Rest in peace... James Richard Parks, June 1st, 1920 - June 1st, 1985 Agatha English Parks, July 21st, 1922 - December, 19th 2005 Ann Wilson Wells, October 11th, 1938 - August 30th, 2002
Heff I feel your pain. My father mother died on my birtdhay when I turned 9. My mothers mother who raised me passed away Dec 31st of 99. That had to be the hardest day of my life, that and her 2 funerals (one down here and one up in Maine where she is buried) I wish she was buried closer to me so I could visit her. I haven't been back up north she then, I don't think I could do it, it just won't be the same. This year it will be 6 years since her death and it never get any easier.
I loved my Gimmaw and Ninna both the same, I was closer to my Ninna so it was the worst days of my life when she died. It took months before I quit having crying spells. It really hit me today that Gimmaw was really gone. We all thought she'd outlive everyone in her family and we never thought she'd die and now that she has, it hurts alot. I'm glad she's gone so no one can hurt her anymore and she's free of pain and can be with her husband.

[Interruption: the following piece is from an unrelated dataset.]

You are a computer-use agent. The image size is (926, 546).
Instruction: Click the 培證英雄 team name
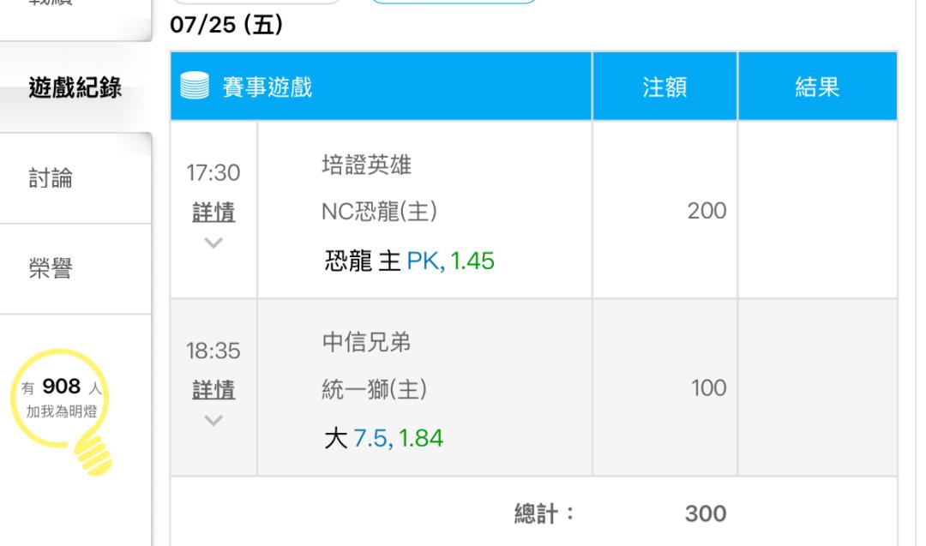(x=367, y=165)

Matt's had to be there when Ninna died (2002) my great granny (2004) and now Gimmaw. I dread the day his grandparents die...all 4 are still alive and I know I'll have to be there for him
Heff I'm so sorry. I know how hard it is. I don't have any grandparents left. I never had a granddad. My dads dad died while my mom was pregnant with me and my mom has never known who her dad was. Maybe I have a granddad out there somewhere? I don't know. My mammaw died when I was in 6th grade and my granny died when I was 19. It was hardest on me when my granny died because she always lived in the house with me and her and I shared a room for a long time. I was really close to her. I feel so bad for you and your family. Death is such a sad thing, yet happy sometimes too.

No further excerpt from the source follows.